Sir William Edmond Logan (1798-1875), who worked in Wales in the 1830s, founded the Geological Survey of Canada and is recognised as Canada's first great scientist. Two journals held at the National Library of Wales record his compelling observations on expeditions in the Gaspé Peninsula of Québec, Canada.

Contents of the journals

The journals describe his travels and his geographical work in the Gaspé Peninsula of Québec, Canada. As well as their geographical importance, the journals include interesting comments about the people he meets on his journeys. They reflect the conciencious, astute man who created them and the rich, detailed world in which he lived. Many of the records were originally made in pencil and then re-written in ink, and the journals also include many sketches in pen and ink.

13 July - 30 September, 1843 (NLW MS 21715B)

The first volume, 13 July - 30 September 1843, records a voyage by canoe along both shores of Baie de Gaspé and as far as Cape Maquereau on the northern side of Baie des Chaleurs. Logan was accompanied by a Mr Stevens and an Indian, John Basque.
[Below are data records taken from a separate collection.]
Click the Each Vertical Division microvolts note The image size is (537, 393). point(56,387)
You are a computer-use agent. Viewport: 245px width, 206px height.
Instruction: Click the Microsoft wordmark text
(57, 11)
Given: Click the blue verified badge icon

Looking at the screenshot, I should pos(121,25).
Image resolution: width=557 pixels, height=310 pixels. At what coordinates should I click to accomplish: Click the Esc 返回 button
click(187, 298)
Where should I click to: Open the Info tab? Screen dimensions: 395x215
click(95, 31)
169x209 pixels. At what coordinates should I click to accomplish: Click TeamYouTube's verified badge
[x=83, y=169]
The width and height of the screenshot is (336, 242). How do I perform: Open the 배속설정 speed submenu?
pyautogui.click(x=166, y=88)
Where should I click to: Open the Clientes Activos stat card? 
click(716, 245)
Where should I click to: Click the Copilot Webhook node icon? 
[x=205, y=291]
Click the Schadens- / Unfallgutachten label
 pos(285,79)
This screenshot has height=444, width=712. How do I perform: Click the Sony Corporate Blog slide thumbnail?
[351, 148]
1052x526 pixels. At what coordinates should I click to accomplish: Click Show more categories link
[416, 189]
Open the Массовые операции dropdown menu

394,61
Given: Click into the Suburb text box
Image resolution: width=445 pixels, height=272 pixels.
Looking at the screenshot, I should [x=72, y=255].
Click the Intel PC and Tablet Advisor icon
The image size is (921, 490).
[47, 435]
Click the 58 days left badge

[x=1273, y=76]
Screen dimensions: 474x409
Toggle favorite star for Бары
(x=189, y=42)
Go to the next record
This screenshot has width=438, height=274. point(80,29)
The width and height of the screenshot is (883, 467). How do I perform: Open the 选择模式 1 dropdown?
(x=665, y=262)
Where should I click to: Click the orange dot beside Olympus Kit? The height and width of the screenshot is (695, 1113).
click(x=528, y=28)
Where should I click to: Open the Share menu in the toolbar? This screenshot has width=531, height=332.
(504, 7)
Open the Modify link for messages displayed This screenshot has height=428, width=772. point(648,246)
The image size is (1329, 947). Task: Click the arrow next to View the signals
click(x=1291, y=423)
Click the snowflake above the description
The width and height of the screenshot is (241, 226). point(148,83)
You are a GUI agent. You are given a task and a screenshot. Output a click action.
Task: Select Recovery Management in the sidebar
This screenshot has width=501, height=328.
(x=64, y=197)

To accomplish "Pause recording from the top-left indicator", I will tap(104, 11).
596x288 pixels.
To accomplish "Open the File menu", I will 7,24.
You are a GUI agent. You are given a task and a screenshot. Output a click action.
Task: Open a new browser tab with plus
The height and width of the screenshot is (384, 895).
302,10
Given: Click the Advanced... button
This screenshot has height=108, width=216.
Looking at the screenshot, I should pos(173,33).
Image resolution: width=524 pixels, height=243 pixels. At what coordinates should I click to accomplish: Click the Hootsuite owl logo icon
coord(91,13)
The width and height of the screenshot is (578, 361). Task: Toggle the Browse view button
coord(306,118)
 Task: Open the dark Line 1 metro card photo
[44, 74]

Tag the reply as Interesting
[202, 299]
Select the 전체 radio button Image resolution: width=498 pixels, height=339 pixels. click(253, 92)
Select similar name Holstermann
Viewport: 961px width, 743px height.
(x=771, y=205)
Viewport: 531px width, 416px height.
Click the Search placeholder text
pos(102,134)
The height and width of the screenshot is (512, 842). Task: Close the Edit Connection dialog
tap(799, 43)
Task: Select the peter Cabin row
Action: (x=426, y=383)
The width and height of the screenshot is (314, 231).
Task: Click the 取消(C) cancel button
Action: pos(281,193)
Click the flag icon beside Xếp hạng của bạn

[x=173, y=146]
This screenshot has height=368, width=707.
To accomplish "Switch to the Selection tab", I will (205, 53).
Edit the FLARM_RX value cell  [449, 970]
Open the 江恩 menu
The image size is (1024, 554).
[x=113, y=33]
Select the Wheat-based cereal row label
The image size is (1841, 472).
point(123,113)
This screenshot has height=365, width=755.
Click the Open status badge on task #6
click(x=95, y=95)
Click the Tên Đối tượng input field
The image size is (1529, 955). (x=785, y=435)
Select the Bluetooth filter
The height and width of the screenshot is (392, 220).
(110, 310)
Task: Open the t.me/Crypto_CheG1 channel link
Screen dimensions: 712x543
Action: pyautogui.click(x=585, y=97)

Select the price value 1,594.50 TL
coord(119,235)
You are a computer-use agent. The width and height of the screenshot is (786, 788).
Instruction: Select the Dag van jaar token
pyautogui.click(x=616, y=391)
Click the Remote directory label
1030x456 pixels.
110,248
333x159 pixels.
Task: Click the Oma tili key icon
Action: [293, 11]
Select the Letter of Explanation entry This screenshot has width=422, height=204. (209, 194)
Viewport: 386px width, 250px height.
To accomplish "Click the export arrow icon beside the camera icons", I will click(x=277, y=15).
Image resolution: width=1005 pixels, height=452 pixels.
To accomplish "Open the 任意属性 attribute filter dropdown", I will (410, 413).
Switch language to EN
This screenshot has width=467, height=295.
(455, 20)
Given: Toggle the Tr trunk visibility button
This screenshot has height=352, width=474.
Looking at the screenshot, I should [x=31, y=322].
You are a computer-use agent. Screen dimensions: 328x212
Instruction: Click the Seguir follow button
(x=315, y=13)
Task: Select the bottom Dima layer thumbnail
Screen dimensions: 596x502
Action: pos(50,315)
31 May - 4 November 1844 (NLW MS 21716B)

The second volume, 31 May - 4 November 1844, with a dozen blank pages between 12 and 28 September, describes further explorations of the Gaspé Peninsula. Logan, accompanied by de Rottermond, Murray, Stevens and five Indians, proceeded by canoe from Gaspé up the St Lawrence River to Cape Chatte, then inland over the Shick Shock hills to Bay Chaleur. From around 6 September to 7 October, when they crossed the estuary to Dalhousie on the New Brunswick side, seems to have been spent on the northern shore of this bay, travelling as far east as Paspebiac. A recrossing of the Gaspé Peninsula along the Matapedia River was then undertaken, and afterwards the party followed the right bank of the St Lawrence River towards Québec.